Updated 2018 Thailand Dyspepsia Guidelines

Updated dyspepsia have been released by key opinion leaders of Thailand to update the statement with essential practical points, rationales, levels of evidence, and grades of recommendations for the management of dyspepsia. The guideline is mainly focused on the following 4 topics: (1) evaluation of patients with dyspepsia, (2) management, (3) special issues (overlapping gastroesophageal reflux disease/irritable bowel syndrome and non-steroidal anti-inflammatory drug/aspirin use), and (4) long-term follow-up and management to provide guidance for physicians in Thailand and other limited-resource areas managing such patients.

Dyspepsia is a common condition associated with gastrointestinal (GI) disease, with a global prevalence of at least 20%. In Thailand, the prevalence of dyspepsia is 66%. Of those, 60–90% show no evidence of structural disease on endoscopy, which is known as functional dyspepsia (FD). In addition, quality of life is significantly negatively impacted in dyspeptic patients in Asia.

FD is a benign but chronic condition that often fluctuates and is sometimes recurrent. It has a significant negative impact on the patient’s quality of life as well as the health care system. From a survey of 2000 rural populations in Malaysia, the quality of life score was significantly lower in dyspepsia patients compared to the healthy population.

Key Recommendations-

Evaluation of Patients With Dyspepsia

  1.  Esophagogastroduodenoscopy (EGD) is indicated in dyspeptic patients who have one of the these-Age of onset of 50 years or older,Alarm features,Symptoms are non-responsive to a trial of appropriate medical therapy.
  2. In patients with dyspepsia, a rapid urease test and/or histopathology for H. pylori should be performed when endoscopy is indicated.

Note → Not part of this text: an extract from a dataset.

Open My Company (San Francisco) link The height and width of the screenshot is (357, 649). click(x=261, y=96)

  1. Due to the limited H. pylori testing resources in rural areas of Thailand, patients with uninvestigated dyspepsia without alarm symptoms should receive an empirical trial of PPIs for 4–8 weeks as a first-line therapy.
  2. Prokinetic agents may be used as an adjunct therapy in patients with uninvestigated dyspepsia who fail to improve after empirical PPI therapy.
  3. H. pylori should be eradicated in all dyspeptic patients with H. pylori infection.
  4. Prokinetic agents, tricyclic antidepressants (TCAs) and cytoprotective agents have been shown to improve symptoms in patients with FD after failure of PPI therapy.

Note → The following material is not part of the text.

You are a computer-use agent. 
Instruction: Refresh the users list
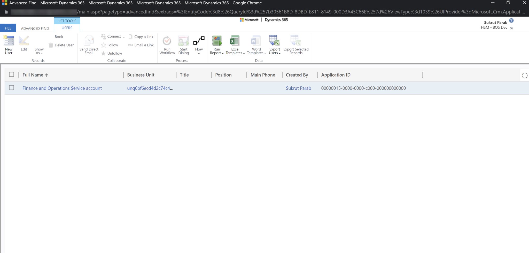tap(524, 75)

Special Issues (Overlapping Gastroesophageal Reflux Disease/Irritable Bowel Syndrome and Non-steroidal Anti-inflammatory Drug/Aspirin)

  1. Overlapping GERD and FD should be managed with PPIs and/or prokinetic agents according to symptom subset.
  2. Overlapping FD and IBS should be managed according to symptoms.
  3. Co-prescribing PPIs is the most effective strategy for reducing NSAID/ASA-induced dyspepsia, as well as NSAID/ASA-induced ulcer complications in high-risk patients.

Follow-up and Long-term Management

  1. Patients with FD who respond to PPIs should be weaned off PPIs after achieving symptom relief within 6–12 months, while an appropriate lifestyle modification is mandatory.
  2. In patients with FD who do not respond to optimal treatment, the clinician should re-evaluate and consider further investigation.